Consider the following naive implementation of a Transfer function that moves money from one bank account to another:

void *Transfer(void *args){
    //argument passing removed to increase readability
    //...

    pthread_mutex_lock(&fromAcct->lock);
    pthread_mutex_lock(&toAcct->lock);

    fromAcct->balance -= amt;
    toAcct->balance += amt;

    pthread_mutex_unlock(&fromAcct->lock);
    pthread_mutex_unlock(&toAcct->lock);

    return NULL;
}

Suppose that Threads 0 and 1 are executing concurrently and represent users A and B, respectively. Now consider the situation in which A and B want to transfer money to each other: A wants to transfer 20 dollars to B, while B wants to transfer 40 to A.

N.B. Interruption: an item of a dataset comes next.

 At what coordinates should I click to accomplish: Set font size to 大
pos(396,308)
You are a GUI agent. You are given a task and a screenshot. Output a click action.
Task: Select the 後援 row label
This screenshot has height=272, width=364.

In the path of execution highlighted by Figure 1, both threads concurrently execute the Transfer function. Thread 0 acquires the lock of acctA while Thread 1 acquires the lock of acctB. Now consider what happens. To continue executing, Thread 0 needs to acquire the lock on acctB, which Thread 1 holds. Likewise, Thread 1 needs to acquire the lock on acctA to continue executing, which Thread 0 holds. Since both threads are blocked on each other, they are in deadlock.

Figure 1. An example of deadlock

Although the OS provides some protection against deadlock, programmers should be mindful about writing code that increases the likelihood of deadlock. For example, the preceding scenario could have been avoided by rearranging the locks so that each lock/unlock pair surrounds only the balance update statement associated with it:

void *Transfer(void *args){
    //argument passing removed to increase readability
    //...

    pthread_mutex_lock(&fromAcct->lock);
    fromAcct->balance -= amt;
    pthread_mutex_unlock(&fromAcct->lock);

    pthread_mutex_lock(&toAcct->lock);
    toAcct->balance += amt;
    pthread_mutex_unlock(&toAcct->lock);

    return NULL;
}

Deadlock is not a situation that is unique to threads. Processes (especially those that are communicating with one another) can deadlock with one another. Programmers should be mindful of the synchronization primitives they use and the consequences of using them incorrectly.